▸ WHAT IS EXPECTED
Copy out the lines of the records below, and only those lines, from the one with "The height and width of the screenshot is (812, 1491)." through the one with "Toggle fullscreen with", exactly as they appear.

▸ SUPPLIED RECORDS
· · · · ·

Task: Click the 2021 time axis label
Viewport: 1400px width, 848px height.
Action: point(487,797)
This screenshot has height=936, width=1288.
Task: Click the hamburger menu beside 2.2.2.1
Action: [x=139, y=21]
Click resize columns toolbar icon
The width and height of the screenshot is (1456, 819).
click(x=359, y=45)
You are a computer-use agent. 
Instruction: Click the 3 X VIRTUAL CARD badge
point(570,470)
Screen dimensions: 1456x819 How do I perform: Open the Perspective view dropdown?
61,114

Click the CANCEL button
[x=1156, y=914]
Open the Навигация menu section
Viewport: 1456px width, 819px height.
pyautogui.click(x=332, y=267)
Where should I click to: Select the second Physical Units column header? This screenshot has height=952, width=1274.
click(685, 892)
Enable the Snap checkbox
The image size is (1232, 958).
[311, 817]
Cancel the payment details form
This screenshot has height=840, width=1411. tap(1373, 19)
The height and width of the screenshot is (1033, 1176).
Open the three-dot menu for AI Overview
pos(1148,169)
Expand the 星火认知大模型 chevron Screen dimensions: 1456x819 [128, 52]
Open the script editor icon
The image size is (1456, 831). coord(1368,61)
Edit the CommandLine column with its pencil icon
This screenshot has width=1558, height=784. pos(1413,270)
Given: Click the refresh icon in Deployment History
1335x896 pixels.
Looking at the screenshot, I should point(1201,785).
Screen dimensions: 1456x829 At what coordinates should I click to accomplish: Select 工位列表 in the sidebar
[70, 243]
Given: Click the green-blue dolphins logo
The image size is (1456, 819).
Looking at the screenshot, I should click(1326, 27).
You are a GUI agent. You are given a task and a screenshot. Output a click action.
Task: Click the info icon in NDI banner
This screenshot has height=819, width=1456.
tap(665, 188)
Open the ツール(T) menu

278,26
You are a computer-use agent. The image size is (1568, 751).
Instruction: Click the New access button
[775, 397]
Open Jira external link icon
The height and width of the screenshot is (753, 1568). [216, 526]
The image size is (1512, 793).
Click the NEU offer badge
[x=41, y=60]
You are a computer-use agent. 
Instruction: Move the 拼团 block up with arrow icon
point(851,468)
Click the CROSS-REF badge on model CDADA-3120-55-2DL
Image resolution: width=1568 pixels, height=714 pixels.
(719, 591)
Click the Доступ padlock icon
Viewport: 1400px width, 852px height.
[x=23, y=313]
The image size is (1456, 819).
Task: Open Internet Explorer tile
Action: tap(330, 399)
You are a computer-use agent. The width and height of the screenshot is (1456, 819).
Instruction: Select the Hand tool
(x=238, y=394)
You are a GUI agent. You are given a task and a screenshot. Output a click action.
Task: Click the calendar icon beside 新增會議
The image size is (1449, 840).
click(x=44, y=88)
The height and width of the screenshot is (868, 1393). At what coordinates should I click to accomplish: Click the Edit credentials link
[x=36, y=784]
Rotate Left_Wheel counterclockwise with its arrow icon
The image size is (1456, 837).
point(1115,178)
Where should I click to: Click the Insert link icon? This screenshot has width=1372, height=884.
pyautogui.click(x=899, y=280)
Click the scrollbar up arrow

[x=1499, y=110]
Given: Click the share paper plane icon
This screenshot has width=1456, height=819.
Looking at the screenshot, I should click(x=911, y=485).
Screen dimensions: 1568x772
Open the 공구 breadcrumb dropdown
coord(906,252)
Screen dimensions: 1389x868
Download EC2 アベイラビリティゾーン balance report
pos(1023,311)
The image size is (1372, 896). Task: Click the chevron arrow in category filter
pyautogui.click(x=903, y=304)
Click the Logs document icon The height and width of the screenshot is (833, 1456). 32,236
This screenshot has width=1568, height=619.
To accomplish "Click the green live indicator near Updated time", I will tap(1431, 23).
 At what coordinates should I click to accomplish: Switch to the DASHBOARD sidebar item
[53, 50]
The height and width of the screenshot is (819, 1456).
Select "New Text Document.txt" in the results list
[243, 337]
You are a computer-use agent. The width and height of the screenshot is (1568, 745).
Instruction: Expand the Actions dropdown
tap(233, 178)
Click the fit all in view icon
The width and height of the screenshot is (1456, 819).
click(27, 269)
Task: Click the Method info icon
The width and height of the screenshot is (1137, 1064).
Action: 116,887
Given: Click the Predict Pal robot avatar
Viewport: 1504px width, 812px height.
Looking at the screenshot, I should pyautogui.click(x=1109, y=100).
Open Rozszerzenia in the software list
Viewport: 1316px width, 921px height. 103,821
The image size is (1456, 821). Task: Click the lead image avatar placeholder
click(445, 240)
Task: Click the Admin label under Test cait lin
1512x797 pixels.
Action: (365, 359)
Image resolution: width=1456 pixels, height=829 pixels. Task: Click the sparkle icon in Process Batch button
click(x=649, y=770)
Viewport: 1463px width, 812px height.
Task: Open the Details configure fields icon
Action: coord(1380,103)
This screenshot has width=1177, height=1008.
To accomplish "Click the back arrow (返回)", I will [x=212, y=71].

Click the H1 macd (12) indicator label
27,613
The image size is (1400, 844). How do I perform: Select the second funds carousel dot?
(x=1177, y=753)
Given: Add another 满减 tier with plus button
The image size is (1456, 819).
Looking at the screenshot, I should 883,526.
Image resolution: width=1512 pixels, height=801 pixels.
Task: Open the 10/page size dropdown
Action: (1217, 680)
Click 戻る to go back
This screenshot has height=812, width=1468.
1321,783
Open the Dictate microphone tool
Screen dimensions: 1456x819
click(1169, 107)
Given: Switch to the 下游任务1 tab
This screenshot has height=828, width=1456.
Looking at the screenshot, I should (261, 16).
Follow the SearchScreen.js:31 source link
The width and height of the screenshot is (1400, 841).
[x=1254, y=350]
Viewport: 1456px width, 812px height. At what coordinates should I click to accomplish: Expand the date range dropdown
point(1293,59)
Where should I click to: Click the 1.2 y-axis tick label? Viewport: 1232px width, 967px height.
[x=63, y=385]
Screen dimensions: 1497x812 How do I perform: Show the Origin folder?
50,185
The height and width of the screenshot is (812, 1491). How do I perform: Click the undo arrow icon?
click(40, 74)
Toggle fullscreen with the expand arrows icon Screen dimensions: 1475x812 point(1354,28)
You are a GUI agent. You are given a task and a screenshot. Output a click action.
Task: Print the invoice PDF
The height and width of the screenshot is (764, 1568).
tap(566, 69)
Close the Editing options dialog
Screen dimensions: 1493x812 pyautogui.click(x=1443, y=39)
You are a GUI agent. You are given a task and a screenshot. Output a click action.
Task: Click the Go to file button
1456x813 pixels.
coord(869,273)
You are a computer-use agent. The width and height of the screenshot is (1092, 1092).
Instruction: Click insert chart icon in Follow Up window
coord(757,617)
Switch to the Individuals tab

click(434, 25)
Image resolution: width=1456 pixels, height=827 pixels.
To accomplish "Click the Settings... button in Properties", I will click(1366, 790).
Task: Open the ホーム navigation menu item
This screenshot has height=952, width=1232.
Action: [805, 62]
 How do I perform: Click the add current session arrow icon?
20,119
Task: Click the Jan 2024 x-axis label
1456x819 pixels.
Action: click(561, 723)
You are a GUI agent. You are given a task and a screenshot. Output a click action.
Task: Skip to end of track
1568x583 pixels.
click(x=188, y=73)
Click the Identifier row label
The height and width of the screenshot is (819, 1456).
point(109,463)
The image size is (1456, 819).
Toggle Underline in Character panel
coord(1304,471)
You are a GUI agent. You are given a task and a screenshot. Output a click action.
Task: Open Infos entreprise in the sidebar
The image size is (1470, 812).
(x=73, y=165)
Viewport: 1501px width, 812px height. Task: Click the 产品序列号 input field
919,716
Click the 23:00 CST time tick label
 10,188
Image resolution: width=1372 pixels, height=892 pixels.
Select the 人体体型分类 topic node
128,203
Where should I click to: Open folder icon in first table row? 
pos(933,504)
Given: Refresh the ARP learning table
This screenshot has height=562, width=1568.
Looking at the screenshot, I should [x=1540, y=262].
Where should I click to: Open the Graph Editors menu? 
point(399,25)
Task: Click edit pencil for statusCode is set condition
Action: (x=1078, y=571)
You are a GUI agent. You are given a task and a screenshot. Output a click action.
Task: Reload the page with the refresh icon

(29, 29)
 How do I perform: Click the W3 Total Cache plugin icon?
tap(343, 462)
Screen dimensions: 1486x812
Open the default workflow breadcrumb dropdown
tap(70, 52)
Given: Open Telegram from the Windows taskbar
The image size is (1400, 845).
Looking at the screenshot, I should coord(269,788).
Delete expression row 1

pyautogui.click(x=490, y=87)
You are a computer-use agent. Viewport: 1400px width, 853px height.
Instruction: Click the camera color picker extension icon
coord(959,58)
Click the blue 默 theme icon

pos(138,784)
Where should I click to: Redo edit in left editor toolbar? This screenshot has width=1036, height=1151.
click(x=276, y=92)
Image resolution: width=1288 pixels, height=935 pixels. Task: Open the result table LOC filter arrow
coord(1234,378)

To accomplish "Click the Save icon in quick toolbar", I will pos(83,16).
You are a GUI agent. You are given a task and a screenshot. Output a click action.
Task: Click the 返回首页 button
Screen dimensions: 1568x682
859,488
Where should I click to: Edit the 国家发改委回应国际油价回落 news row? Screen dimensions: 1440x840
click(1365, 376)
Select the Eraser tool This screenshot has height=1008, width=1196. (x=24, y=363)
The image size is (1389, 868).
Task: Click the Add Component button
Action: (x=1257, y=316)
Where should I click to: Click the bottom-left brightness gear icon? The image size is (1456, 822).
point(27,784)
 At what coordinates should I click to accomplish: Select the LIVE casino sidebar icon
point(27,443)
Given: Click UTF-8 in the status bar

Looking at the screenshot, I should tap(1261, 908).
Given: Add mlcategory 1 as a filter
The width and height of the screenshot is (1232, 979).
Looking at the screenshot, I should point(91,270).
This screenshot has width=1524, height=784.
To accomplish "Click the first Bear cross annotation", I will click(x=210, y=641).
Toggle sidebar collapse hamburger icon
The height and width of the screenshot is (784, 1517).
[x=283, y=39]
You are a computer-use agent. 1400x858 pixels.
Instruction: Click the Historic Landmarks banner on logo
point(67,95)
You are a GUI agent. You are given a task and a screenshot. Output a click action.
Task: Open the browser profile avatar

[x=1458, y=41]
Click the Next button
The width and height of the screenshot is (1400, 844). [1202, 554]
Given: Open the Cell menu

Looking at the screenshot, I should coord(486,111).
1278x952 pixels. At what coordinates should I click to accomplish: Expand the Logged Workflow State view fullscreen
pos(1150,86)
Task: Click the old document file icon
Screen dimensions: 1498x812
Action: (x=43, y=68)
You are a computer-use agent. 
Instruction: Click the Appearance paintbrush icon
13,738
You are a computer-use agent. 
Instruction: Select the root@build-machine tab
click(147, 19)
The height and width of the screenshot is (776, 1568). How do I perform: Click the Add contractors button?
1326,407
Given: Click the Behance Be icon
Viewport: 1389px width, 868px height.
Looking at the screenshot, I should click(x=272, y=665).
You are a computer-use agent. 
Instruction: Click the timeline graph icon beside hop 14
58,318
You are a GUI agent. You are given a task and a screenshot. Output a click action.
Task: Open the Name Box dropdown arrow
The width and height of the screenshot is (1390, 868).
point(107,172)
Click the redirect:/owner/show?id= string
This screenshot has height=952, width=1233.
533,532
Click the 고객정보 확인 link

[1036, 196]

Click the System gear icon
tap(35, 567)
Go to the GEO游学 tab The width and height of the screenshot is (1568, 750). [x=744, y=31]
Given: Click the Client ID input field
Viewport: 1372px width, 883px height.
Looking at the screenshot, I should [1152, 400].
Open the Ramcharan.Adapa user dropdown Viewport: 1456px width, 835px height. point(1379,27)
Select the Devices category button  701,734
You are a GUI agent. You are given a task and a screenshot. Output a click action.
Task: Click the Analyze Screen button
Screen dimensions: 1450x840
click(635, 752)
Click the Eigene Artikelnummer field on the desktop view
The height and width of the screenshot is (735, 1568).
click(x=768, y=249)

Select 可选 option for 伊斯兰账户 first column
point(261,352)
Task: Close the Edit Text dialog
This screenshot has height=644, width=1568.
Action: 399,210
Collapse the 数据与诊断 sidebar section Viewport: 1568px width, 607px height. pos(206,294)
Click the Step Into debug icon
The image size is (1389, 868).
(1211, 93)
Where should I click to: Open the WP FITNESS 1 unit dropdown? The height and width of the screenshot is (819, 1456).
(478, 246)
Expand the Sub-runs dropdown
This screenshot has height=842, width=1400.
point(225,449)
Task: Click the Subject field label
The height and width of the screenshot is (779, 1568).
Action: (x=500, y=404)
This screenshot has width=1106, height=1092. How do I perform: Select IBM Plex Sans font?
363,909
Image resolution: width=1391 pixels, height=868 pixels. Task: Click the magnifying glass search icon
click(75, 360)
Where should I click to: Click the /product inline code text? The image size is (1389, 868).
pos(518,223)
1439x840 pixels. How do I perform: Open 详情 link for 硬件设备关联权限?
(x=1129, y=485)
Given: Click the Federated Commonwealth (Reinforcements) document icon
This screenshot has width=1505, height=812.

· · · · ·

▸ EXPECTED ANSWER
The height and width of the screenshot is (812, 1491). How do I perform: Click the undo arrow icon?
click(40, 74)
Toggle fullscreen with the expand arrows icon Screen dimensions: 1475x812 point(1354,28)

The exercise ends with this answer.